• **Required work**:
From the data that follows, print exactly the lines starting at the one containing "You are a computer-use agent. The width" and ending at the one containing "Task: Expand log record row 3"; include both of them and nothing more.

• **Available data**:
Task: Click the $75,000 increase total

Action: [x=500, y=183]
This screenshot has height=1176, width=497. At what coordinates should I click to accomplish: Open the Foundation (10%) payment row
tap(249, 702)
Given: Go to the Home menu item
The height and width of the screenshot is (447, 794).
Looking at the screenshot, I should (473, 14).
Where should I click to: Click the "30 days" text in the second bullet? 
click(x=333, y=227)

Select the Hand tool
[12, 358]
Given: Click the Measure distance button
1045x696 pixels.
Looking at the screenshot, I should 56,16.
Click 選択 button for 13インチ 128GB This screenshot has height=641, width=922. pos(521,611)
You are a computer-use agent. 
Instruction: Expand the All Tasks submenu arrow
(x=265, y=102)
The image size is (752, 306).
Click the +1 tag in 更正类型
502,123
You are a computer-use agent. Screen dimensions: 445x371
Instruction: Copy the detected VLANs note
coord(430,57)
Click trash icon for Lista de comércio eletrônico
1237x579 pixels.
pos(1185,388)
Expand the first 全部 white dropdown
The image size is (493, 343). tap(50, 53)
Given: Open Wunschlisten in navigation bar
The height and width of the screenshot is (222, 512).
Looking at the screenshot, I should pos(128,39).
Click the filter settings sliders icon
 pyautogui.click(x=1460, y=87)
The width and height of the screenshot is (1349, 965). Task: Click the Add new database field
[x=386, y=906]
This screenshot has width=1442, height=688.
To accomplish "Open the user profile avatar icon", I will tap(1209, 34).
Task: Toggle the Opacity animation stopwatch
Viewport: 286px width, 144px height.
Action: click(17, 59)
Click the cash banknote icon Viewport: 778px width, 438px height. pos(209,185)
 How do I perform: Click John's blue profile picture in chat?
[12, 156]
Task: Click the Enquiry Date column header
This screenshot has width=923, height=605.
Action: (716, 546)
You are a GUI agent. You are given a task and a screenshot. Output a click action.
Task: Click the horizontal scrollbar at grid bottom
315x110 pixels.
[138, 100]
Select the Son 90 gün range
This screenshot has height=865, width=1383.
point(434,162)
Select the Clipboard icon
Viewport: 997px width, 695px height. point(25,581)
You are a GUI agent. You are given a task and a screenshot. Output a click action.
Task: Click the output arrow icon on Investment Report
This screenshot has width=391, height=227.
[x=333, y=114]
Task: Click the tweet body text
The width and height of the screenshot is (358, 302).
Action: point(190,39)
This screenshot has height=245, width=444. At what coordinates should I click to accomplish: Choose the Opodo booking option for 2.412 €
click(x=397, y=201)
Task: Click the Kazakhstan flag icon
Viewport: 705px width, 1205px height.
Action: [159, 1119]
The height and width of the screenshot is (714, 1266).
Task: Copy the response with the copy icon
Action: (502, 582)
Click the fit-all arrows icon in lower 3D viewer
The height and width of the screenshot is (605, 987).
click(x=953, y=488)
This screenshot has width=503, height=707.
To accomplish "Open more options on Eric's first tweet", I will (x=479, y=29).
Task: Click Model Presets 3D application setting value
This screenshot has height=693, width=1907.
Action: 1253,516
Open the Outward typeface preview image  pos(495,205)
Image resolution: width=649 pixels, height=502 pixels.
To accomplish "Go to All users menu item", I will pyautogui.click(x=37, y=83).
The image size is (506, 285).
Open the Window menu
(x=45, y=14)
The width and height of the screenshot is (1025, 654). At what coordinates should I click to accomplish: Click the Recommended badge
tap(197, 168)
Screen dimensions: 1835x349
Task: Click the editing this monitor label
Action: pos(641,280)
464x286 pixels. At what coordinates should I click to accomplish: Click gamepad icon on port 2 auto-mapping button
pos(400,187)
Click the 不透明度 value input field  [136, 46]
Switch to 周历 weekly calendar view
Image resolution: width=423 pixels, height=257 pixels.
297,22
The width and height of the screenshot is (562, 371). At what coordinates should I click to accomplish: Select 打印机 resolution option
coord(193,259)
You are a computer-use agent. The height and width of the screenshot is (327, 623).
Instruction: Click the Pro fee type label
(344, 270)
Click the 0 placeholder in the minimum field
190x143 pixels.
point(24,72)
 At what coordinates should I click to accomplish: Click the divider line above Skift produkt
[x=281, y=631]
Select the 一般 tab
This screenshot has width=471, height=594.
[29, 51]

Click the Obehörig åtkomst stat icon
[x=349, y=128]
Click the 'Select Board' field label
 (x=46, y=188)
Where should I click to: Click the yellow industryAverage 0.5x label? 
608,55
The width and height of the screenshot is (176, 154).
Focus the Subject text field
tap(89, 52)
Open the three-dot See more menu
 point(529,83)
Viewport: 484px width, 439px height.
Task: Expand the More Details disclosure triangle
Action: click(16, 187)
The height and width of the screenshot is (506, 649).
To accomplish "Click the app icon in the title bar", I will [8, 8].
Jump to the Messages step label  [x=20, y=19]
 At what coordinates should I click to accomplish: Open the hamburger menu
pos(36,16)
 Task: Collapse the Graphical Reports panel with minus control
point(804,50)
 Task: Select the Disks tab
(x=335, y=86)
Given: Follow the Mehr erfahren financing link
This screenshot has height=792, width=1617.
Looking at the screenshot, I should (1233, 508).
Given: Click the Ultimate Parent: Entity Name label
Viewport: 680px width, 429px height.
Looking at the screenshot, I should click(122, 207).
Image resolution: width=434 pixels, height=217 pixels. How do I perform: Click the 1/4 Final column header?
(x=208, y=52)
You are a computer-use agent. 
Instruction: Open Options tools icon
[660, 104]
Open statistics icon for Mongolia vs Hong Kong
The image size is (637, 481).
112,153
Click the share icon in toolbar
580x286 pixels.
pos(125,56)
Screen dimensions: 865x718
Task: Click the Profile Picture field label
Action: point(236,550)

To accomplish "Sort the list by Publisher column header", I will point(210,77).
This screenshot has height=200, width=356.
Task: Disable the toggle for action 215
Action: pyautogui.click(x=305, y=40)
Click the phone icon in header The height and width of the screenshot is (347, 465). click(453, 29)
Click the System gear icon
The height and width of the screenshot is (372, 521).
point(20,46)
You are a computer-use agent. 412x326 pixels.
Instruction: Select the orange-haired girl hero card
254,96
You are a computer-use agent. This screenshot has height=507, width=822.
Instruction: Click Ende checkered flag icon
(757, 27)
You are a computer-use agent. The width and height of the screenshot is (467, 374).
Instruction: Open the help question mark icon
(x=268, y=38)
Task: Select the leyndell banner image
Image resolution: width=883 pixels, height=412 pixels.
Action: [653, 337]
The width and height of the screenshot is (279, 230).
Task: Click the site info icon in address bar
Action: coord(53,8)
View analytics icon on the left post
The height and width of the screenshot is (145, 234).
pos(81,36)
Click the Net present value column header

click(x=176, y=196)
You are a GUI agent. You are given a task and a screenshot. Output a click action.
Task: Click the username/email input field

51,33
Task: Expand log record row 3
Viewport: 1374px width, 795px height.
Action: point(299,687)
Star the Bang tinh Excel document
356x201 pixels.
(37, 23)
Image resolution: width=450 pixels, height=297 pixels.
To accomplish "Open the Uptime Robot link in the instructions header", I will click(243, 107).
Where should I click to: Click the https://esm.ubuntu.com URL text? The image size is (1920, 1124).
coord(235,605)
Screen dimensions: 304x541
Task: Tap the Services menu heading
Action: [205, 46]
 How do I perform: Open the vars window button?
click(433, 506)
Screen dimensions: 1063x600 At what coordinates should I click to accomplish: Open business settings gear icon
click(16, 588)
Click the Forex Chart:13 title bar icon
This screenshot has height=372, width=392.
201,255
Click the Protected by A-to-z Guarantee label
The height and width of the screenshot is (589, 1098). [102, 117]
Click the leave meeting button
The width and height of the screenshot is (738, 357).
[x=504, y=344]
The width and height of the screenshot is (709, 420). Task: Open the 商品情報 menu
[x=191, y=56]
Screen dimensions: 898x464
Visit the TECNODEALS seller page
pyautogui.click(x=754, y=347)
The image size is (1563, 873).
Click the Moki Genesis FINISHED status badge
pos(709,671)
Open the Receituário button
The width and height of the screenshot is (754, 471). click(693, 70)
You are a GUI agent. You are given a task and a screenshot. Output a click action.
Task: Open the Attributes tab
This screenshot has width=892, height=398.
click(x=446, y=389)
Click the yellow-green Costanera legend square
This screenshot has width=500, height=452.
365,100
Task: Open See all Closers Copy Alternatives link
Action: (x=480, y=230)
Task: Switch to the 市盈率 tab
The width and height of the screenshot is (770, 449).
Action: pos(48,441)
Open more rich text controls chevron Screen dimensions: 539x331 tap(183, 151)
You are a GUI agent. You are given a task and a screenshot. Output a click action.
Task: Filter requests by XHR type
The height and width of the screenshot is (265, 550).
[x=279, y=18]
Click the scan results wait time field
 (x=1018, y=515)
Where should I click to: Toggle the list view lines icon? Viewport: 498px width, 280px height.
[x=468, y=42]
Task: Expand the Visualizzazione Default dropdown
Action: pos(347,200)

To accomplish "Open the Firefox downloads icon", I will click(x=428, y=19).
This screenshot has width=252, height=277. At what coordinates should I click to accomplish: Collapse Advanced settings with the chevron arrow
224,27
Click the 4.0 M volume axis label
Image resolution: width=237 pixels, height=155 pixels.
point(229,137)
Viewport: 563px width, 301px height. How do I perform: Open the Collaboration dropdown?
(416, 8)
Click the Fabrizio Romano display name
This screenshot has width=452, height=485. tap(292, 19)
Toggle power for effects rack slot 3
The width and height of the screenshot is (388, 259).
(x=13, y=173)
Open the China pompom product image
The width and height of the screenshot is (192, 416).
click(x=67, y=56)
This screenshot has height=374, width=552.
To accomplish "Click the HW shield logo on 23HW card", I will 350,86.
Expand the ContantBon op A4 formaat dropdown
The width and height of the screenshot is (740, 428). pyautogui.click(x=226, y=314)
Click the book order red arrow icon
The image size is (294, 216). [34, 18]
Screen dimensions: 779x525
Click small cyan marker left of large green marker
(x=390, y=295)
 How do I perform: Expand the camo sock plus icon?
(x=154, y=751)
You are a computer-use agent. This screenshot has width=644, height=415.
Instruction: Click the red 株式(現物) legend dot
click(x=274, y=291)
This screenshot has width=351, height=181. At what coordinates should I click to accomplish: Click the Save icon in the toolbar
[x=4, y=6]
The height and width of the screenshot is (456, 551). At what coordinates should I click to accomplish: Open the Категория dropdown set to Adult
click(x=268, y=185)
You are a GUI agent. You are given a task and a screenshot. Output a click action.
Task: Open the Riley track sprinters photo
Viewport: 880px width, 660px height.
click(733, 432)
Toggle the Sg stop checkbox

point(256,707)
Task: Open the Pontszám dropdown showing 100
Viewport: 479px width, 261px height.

• **Task output**:
You are a computer-use agent. The width and height of the screenshot is (467, 374).
Instruction: Open the help question mark icon
(x=268, y=38)
Task: Select the leyndell banner image
Image resolution: width=883 pixels, height=412 pixels.
Action: [653, 337]
The width and height of the screenshot is (279, 230).
Task: Click the site info icon in address bar
Action: coord(53,8)
View analytics icon on the left post
The height and width of the screenshot is (145, 234).
pos(81,36)
Click the Net present value column header

click(x=176, y=196)
You are a GUI agent. You are given a task and a screenshot. Output a click action.
Task: Click the username/email input field

51,33
Task: Expand log record row 3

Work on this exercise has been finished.